▸ WHAT TO DO
Scan the records below for the line containing "Task: Toggle reader view in address bar" and the line containing "Viewport: 1440px width, 900px height.". Copy both, plus every line between, exactly.

▸ MATERIALS PROVIDED

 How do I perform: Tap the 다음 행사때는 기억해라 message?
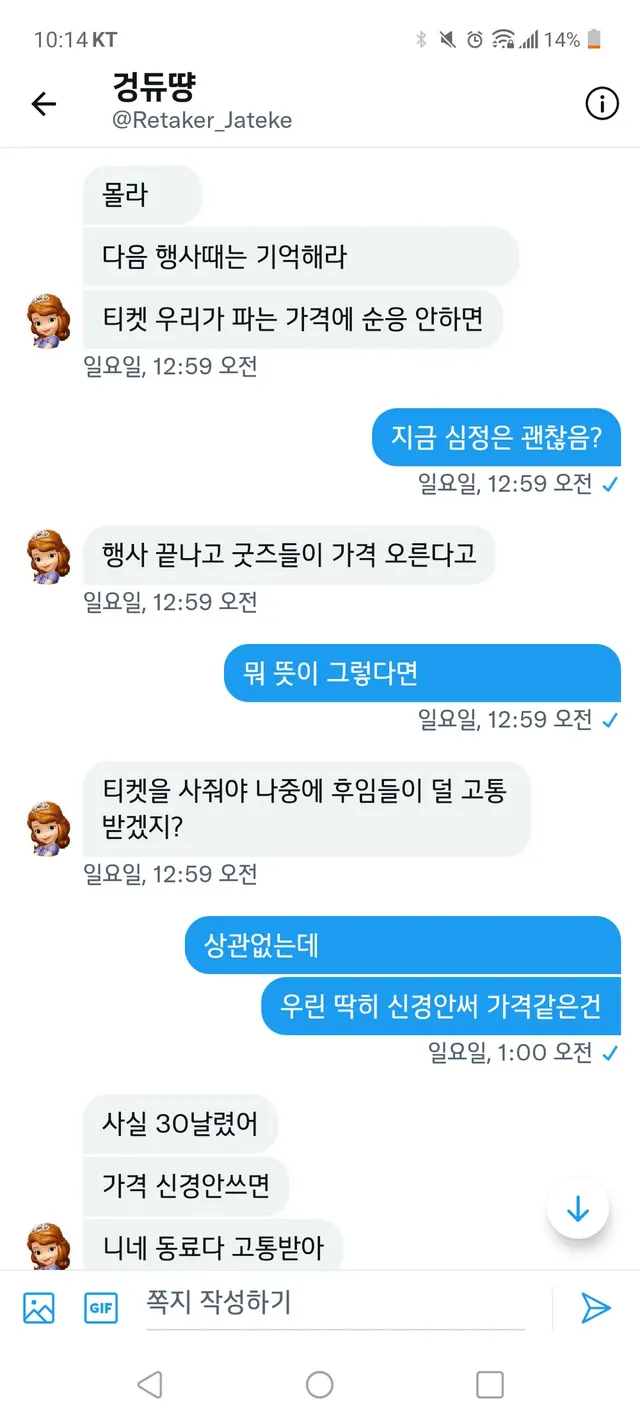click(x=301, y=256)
--
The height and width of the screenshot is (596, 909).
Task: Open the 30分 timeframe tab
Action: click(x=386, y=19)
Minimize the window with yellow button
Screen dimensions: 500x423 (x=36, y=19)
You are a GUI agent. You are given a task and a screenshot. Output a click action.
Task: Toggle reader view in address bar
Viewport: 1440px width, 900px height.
---
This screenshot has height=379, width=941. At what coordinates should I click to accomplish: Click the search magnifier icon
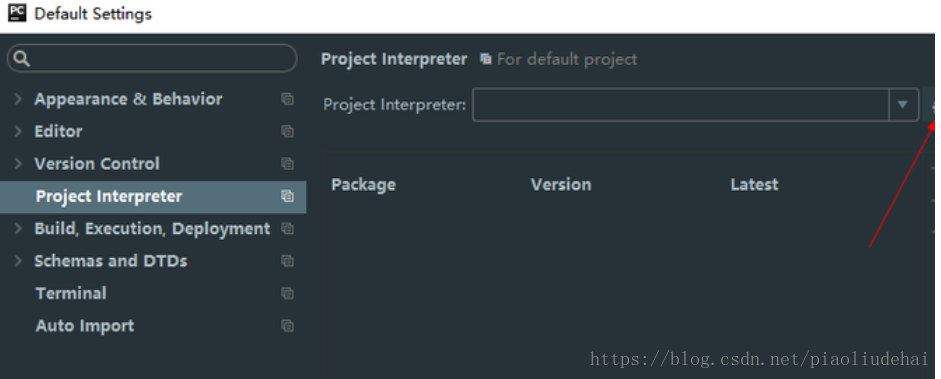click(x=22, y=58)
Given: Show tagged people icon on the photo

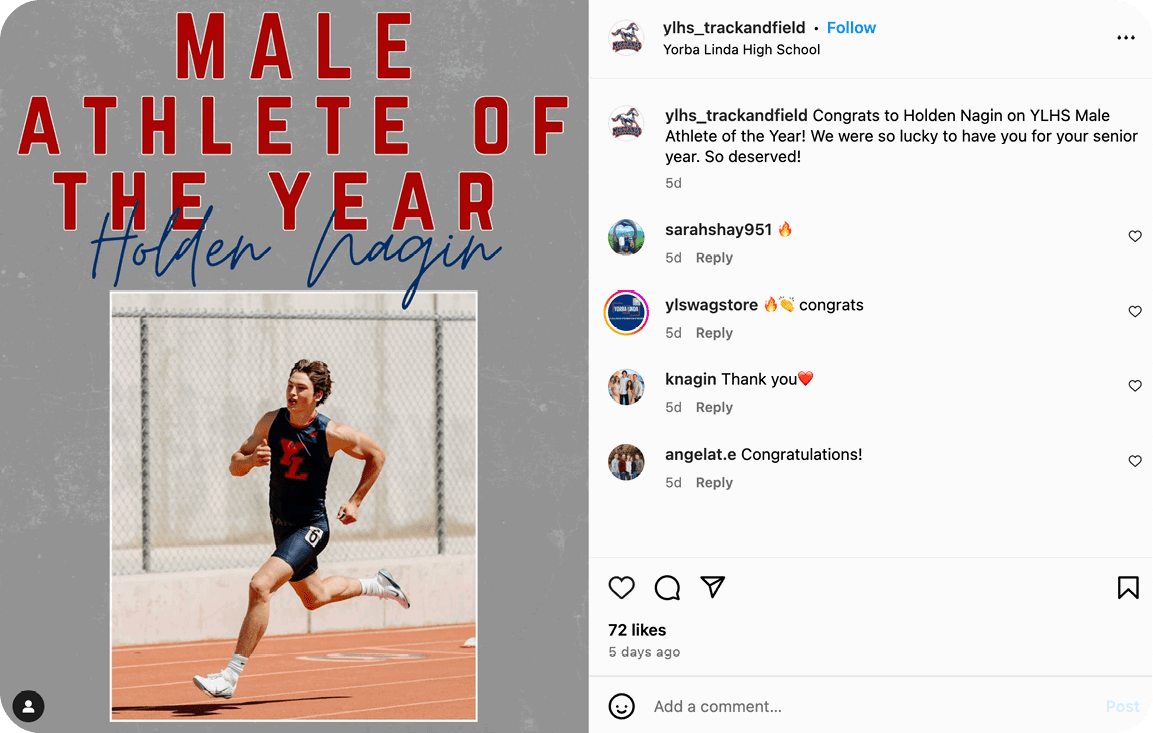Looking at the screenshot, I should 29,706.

▸ SOLUTION
Task: Toggle reader view in address bar
Viewport: 1440px width, 900px height.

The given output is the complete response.